Quite a few critters call our yard home.
A deer family nestles down for shelter in the tall back grass in winter and grazes in summer. Mama deer gave birth to her fawn just a few weekes ago under our azaleas. All of them like to snack on our cherry trees.
In our front yard, rabbits nosh our aronia bushes. If we’d realized that aronia was such a bunny salad bar, we would had planted something else, but we didn’t. So we upend storage containers over the aronia every evening, and remove them every morning. (The plants would be nibbled bare without this protection.)
Many years ago, when we tried tomato plants in our back yard, a ground hog took one bite of nearly each tomato ripening on the vines!
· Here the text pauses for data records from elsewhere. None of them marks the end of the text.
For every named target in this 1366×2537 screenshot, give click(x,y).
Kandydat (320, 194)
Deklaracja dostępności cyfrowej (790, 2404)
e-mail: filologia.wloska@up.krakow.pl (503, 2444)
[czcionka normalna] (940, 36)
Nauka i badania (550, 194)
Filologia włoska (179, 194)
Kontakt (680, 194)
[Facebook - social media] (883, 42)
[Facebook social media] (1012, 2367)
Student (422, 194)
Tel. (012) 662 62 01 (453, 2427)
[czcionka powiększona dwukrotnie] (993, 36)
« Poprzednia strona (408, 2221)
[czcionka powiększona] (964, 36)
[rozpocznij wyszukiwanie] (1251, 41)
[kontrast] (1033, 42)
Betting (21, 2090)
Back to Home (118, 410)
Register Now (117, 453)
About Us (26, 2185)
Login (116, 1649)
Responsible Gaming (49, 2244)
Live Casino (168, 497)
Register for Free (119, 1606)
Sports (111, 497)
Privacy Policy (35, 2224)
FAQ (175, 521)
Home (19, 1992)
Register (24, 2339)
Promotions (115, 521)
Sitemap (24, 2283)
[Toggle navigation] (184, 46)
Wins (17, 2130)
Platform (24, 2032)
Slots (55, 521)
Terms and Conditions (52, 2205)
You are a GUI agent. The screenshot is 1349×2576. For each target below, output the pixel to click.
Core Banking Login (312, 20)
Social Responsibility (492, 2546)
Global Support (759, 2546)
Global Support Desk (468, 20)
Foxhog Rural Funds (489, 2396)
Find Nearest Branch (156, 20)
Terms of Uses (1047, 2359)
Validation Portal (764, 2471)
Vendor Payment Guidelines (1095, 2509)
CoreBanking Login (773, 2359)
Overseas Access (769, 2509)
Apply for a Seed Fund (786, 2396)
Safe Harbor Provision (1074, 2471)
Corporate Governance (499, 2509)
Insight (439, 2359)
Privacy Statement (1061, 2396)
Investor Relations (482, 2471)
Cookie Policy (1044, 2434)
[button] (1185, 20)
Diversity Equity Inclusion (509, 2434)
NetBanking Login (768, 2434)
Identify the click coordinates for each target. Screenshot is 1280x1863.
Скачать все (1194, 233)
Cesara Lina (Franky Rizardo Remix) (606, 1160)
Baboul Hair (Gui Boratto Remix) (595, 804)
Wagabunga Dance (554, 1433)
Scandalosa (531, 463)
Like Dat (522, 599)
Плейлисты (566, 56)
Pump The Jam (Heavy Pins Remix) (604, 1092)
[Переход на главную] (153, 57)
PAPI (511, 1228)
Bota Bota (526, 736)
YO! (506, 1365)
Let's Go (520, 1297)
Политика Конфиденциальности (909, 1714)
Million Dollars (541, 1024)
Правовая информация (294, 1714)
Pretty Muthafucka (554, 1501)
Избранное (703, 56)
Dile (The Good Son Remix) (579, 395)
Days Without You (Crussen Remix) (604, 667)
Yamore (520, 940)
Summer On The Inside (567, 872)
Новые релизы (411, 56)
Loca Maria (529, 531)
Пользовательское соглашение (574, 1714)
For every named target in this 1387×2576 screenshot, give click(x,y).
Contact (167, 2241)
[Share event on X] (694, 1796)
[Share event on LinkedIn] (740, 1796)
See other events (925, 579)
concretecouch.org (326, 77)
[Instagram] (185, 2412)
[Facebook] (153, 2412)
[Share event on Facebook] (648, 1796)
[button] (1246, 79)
So far, this summer, our lettuce, radishes, strawberries, and other seedlings have been largely unmolested. I think the table height of the beds foils the rabbits. I’m hopeful that their position on our front deck, directly against the house, discourages the deer. But I’m concerned about birds.
Will they eat our strawberries? We lost two berries to birds yesterday.
Will they peck our tomatoes? Our plants are not yet bearing, but I trust they will in time.
So when I saw that Gary Pilachik at the Rusted Garden had a video on exactly this topic, I watched it.
From him, I learned that birds primarily eat your berries, because they are hungry. So we decided to set up a bird feeder again. We’d tried exactly that in early May only to discover that the plastic on ours had degraded so badly that it cracked when we washed it. It was very old. Now we have a new one en route to us. I’ll show you a photo, once it arrives and we get it set up.
Thirst is what causes birds to peck your tomatoes. So we’ve created a birdbath, with the idea that our winged visitors will drink from its fountain rather than from our fruits.